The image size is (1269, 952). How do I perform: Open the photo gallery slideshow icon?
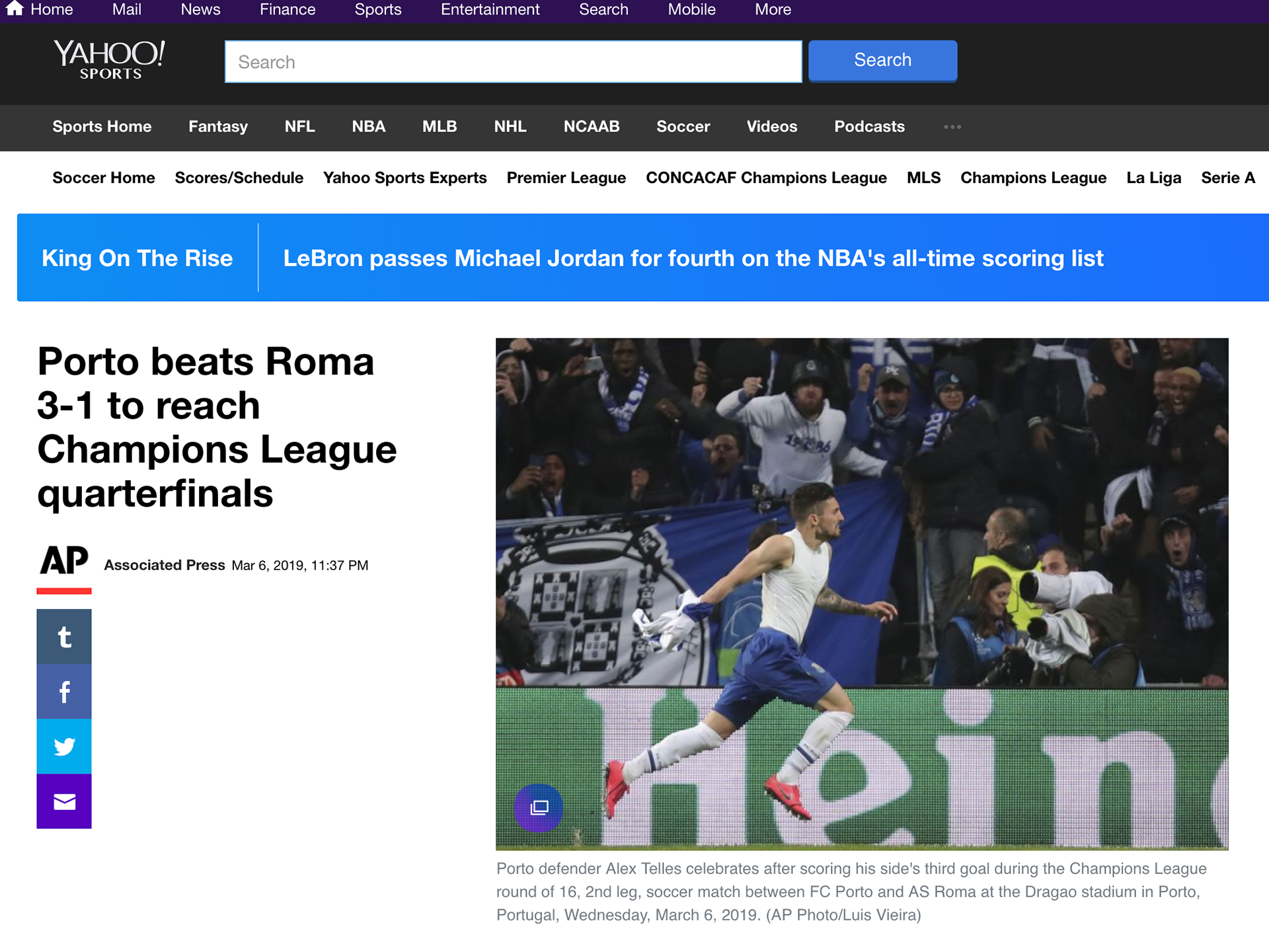[539, 807]
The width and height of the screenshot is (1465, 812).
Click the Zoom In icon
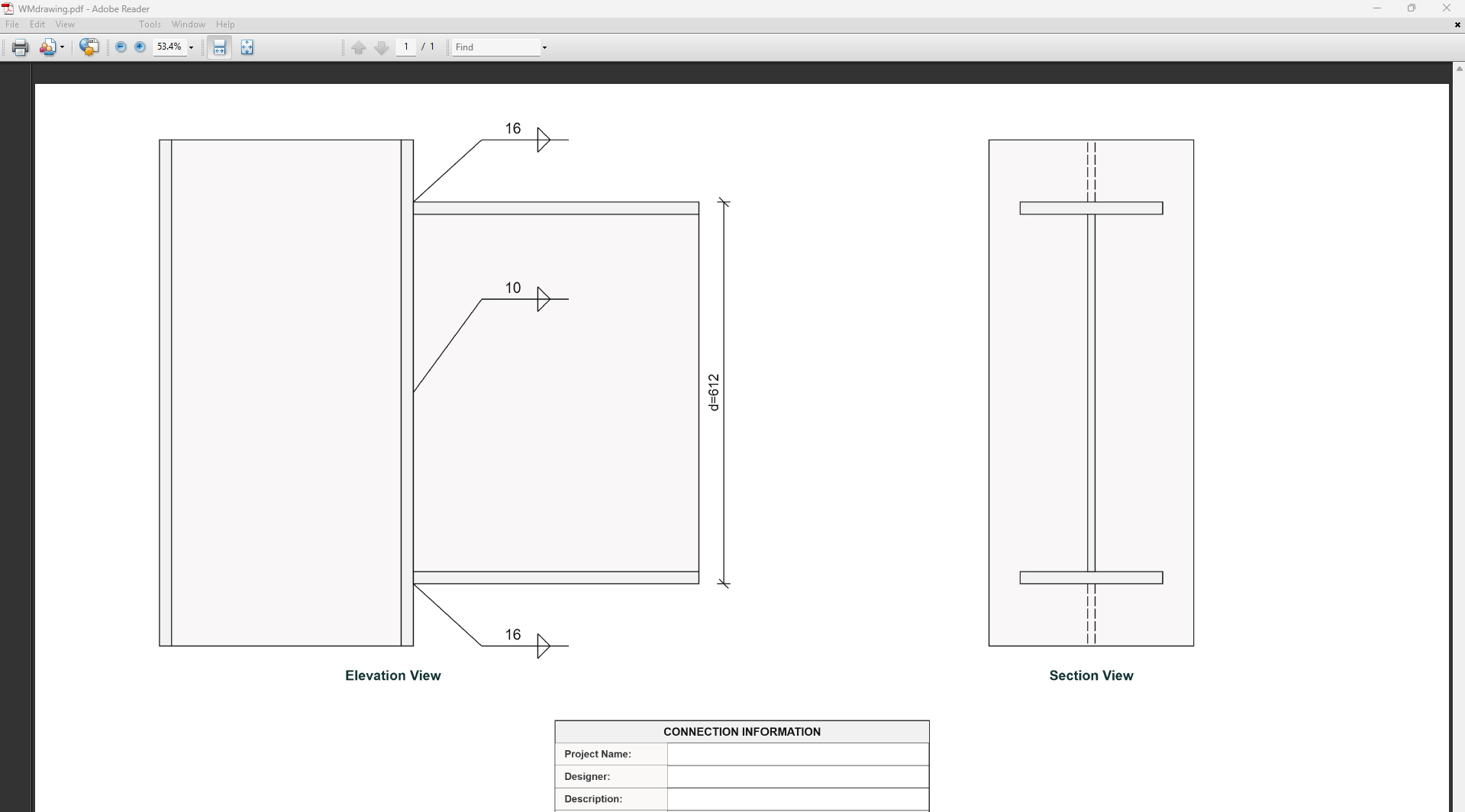140,47
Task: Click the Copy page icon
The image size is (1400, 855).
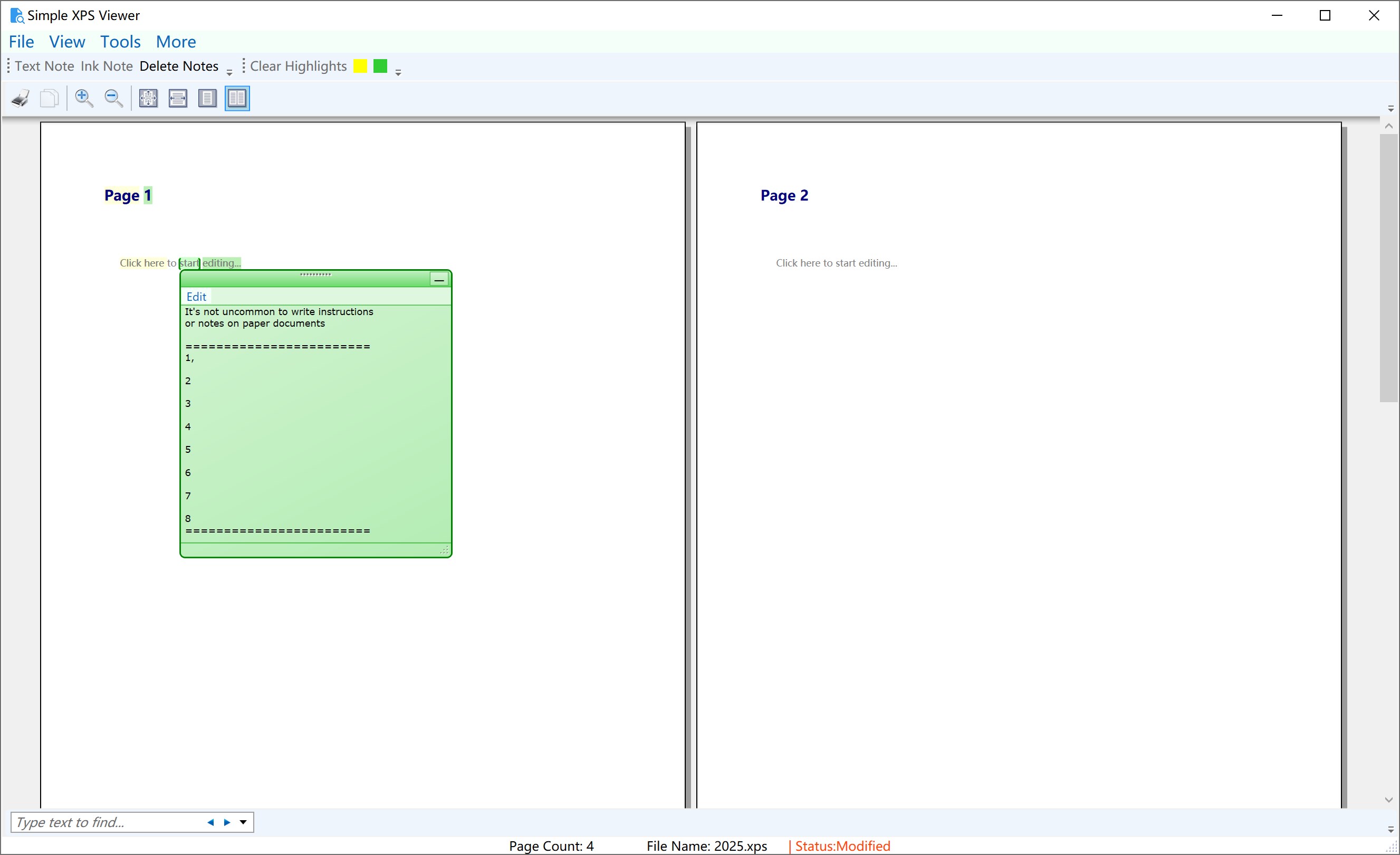Action: 50,98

▶ [Work instruction] Copy each record exactly. Leave any images out of the copy.

▶ [Result for this exercise]
The image size is (1269, 952). How do I perform: Open the photo gallery slideshow icon?
[539, 807]
The width and height of the screenshot is (1465, 812).
Click the Zoom In icon
140,47
Task: Click the Copy page icon
The image size is (1400, 855).
Action: 50,98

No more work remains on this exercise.